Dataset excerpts
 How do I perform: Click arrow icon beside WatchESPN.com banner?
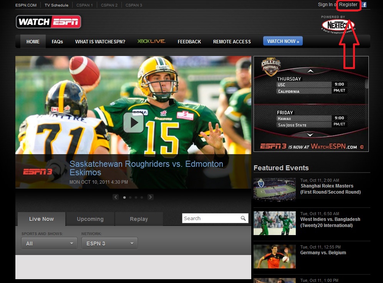click(x=361, y=147)
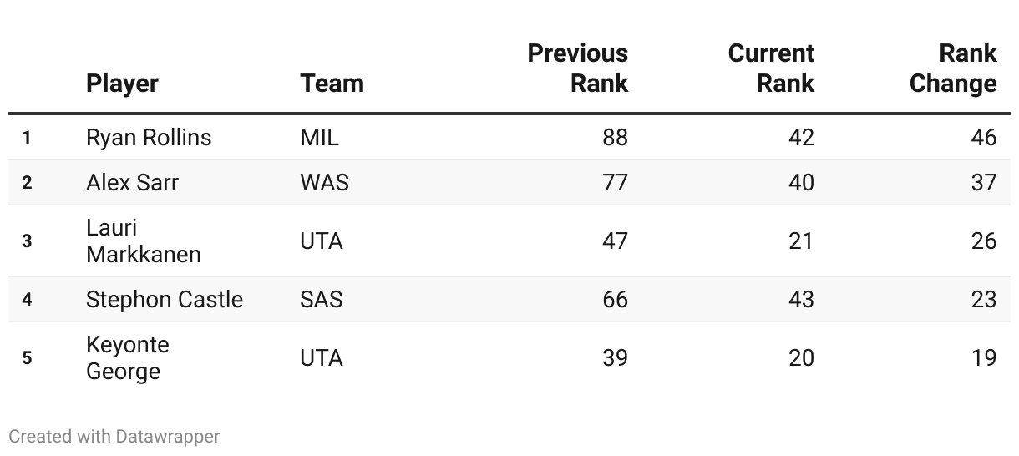Click Ryan Rollins' previous rank 88
The image size is (1019, 456).
pos(615,138)
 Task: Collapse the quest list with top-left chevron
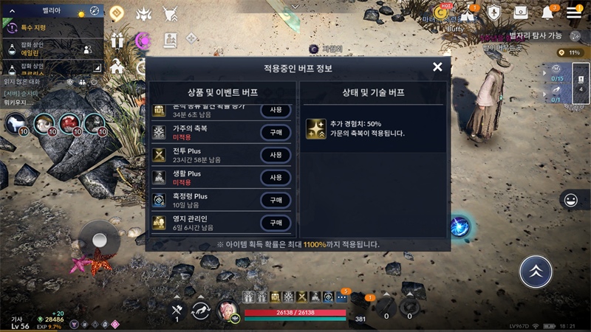12,11
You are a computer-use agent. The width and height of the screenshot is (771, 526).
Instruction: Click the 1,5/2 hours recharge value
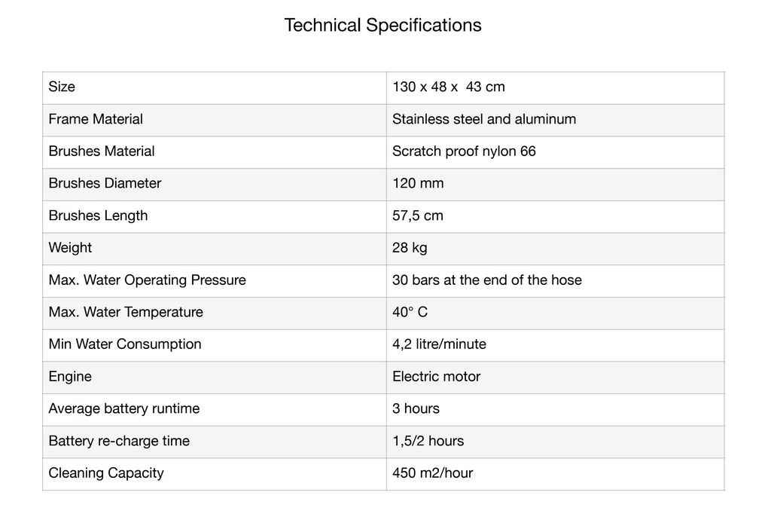pos(428,441)
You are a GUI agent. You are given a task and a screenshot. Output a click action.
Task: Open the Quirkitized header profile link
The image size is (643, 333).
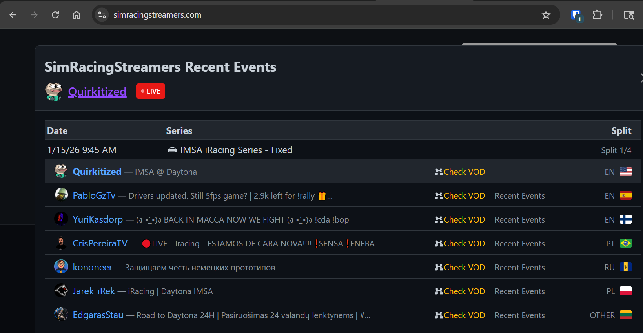pyautogui.click(x=97, y=92)
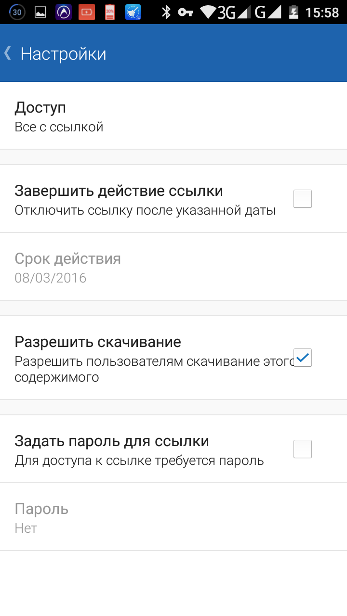
Task: Enable the Завершить действие ссылки checkbox
Action: [303, 199]
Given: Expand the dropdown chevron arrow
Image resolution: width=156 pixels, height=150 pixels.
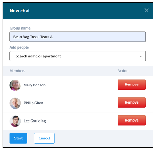Looking at the screenshot, I should coord(141,56).
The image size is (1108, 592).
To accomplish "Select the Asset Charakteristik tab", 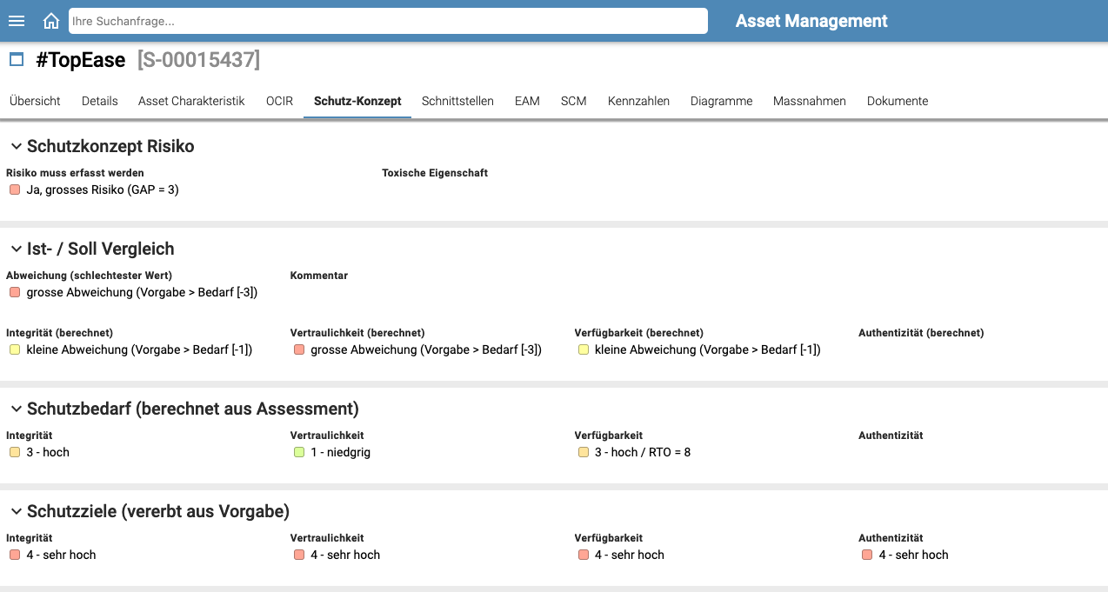I will 191,101.
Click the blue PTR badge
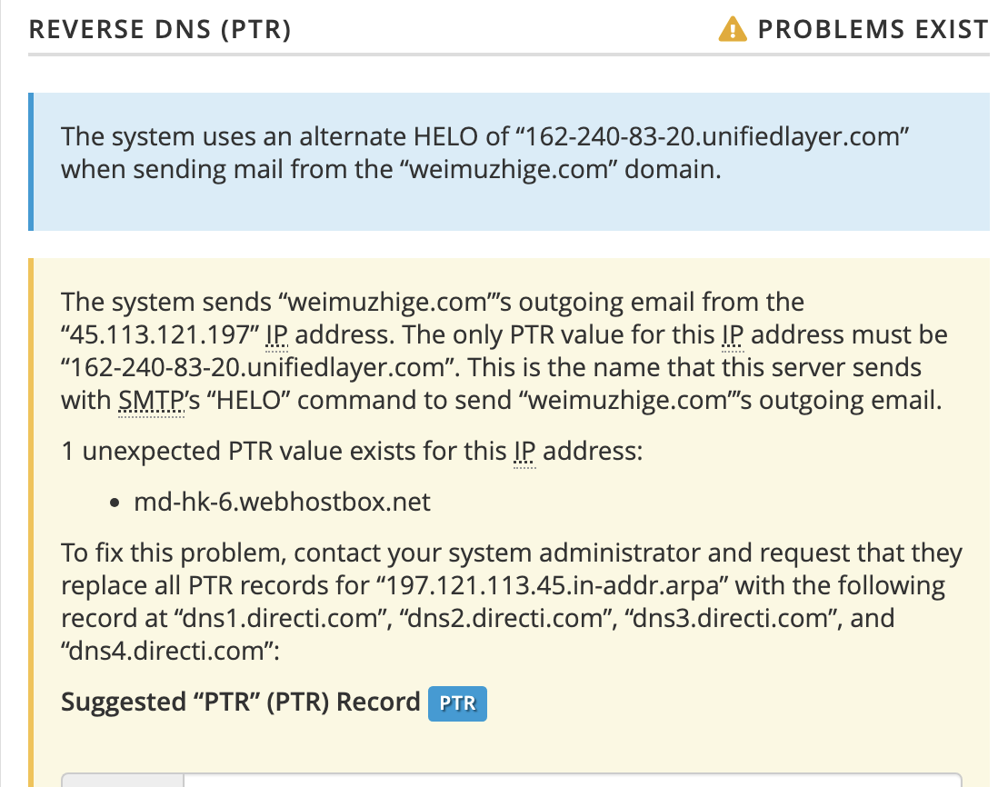The width and height of the screenshot is (1008, 787). coord(457,704)
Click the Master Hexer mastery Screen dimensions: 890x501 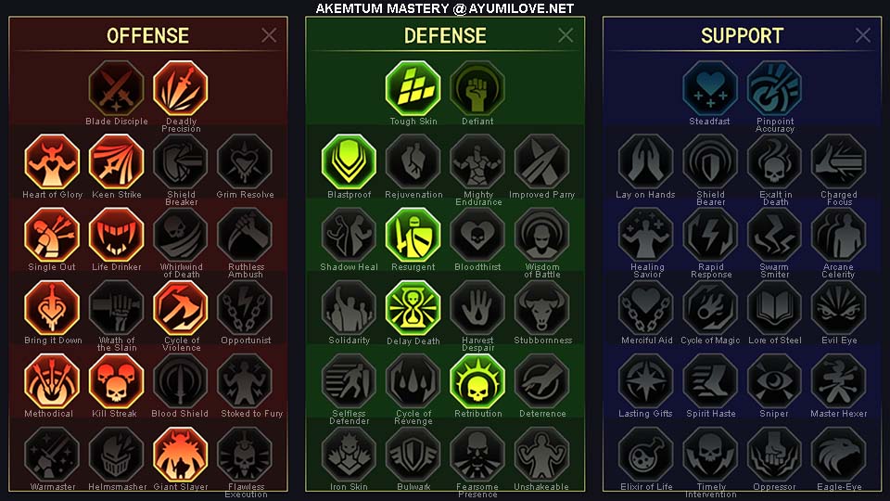(838, 381)
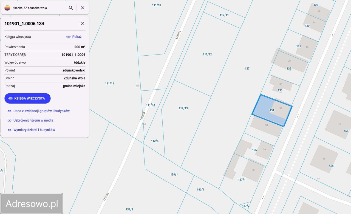The width and height of the screenshot is (351, 214).
Task: Click the blue KSIĘGA WIECZYSTA button
Action: tap(27, 98)
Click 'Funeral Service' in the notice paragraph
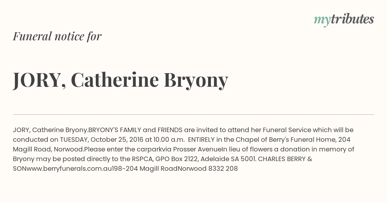Viewport: 387px width, 203px height. pos(287,130)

__Problem details__.
Word for word, write out the lines from the top of the records above down to the line holding "The image size is (1108, 592).", inclusive, but not the pictures.

__Exercise solution__.
 How do I perform: Click arrow icon beside WatchESPN.com banner?
click(x=361, y=147)
Click Ryan Rollins' previous rank 88
The image size is (1019, 456).
pos(615,138)
 Task: Collapse the quest list with top-left chevron
12,11
You are a computer-use agent. The width and height of the screenshot is (771, 526).
Instruction: Click the 1,5/2 hours recharge value
pos(428,441)
You are a GUI agent. You are given a task and a screenshot. Output a click action.
Task: Open the Quirkitized header profile link
The image size is (643, 333).
pyautogui.click(x=97, y=92)
Task: Enable the Завершить действие ссылки checkbox
Action: [303, 199]
Given: Expand the dropdown chevron arrow
Image resolution: width=156 pixels, height=150 pixels.
Looking at the screenshot, I should coord(141,56).
The image size is (1108, 592).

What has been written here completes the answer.